Maybe the pleasure is in that typical nostalgic Portuguese feeling, but in fact it can be quite pleasant when you’re alone and still have the pleasure. And sometimes the opposite happens, you’re with someone and you leave even being there. It usually happens when you’re not supposed to be there, where the conversation is not that interesting and your mind just leaves and start getting lost with the chit chat, when we start dreaming awaken and visualizing things, people naked around you, animals taking the shape of the person you’re with. It’s a way of being with yourself when you’re “imposed” to be with someone else. An escape of the society and all its rules. And I don’t even need a pint for that, it just happens, maybe I have an alembic in my mind. In France it always happen to have the most deep talks without a table; while walking or sit on a bench. There’s also the Portuguese tradition since always, by the main authors, writers, artists and other creators to sit accross the tables at the cafes and bars, like the famous “Brasileira” where Fernando Pessoa used to meet others, and where “he is” still, and litterally still, in bronze, sitting at the table as if in a “tertulia” with whoever may pass by and sit with him. (A must read: The Book of Disquiet).

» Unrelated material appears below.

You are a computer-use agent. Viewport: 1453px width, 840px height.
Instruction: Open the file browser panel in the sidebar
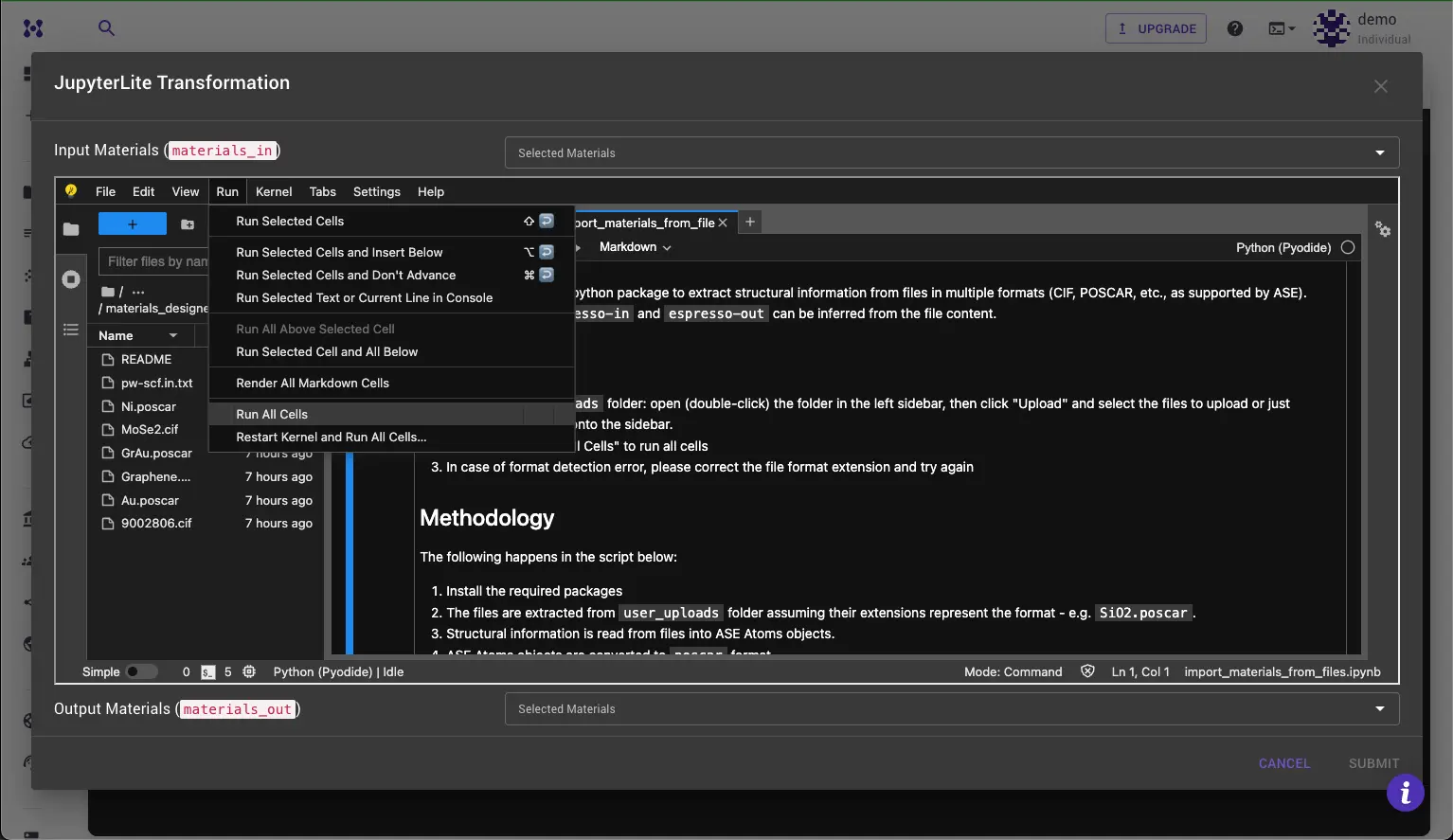coord(71,228)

M: When working on ideas and concepts do you create a series of images around a pre-formed idea/subject or do you sketch, write, take pictures first and let the idea organically grow out of it?
G: I use to let them happen when they come up, but sometimes yes, when I can’t work right then and I’m having a flash, sometimes I do a sketch or I take an abstract note just as a memo, but as it is, abstract to not influence myself, meanwhile I know that my sub-concious will take care of that so I don’t have to worry with it. My work use to be very unconscious, subconscious or even in-conscious, and most of the times it’s only conscious when after sometime someone more rational than me put it down to earth and make me think about what I’ve done. Then it’s when I get rid of a possible emotional attachment I had with it, when I understand it and make it rational or conscious. So I do avoid sketches or written notes. I prefer them to happen when they feel ready to come out from my mind. I like to understand them though, but it’s not important for me, as most of my works are like venting the unknown in a process of feeling. Organically, as you said.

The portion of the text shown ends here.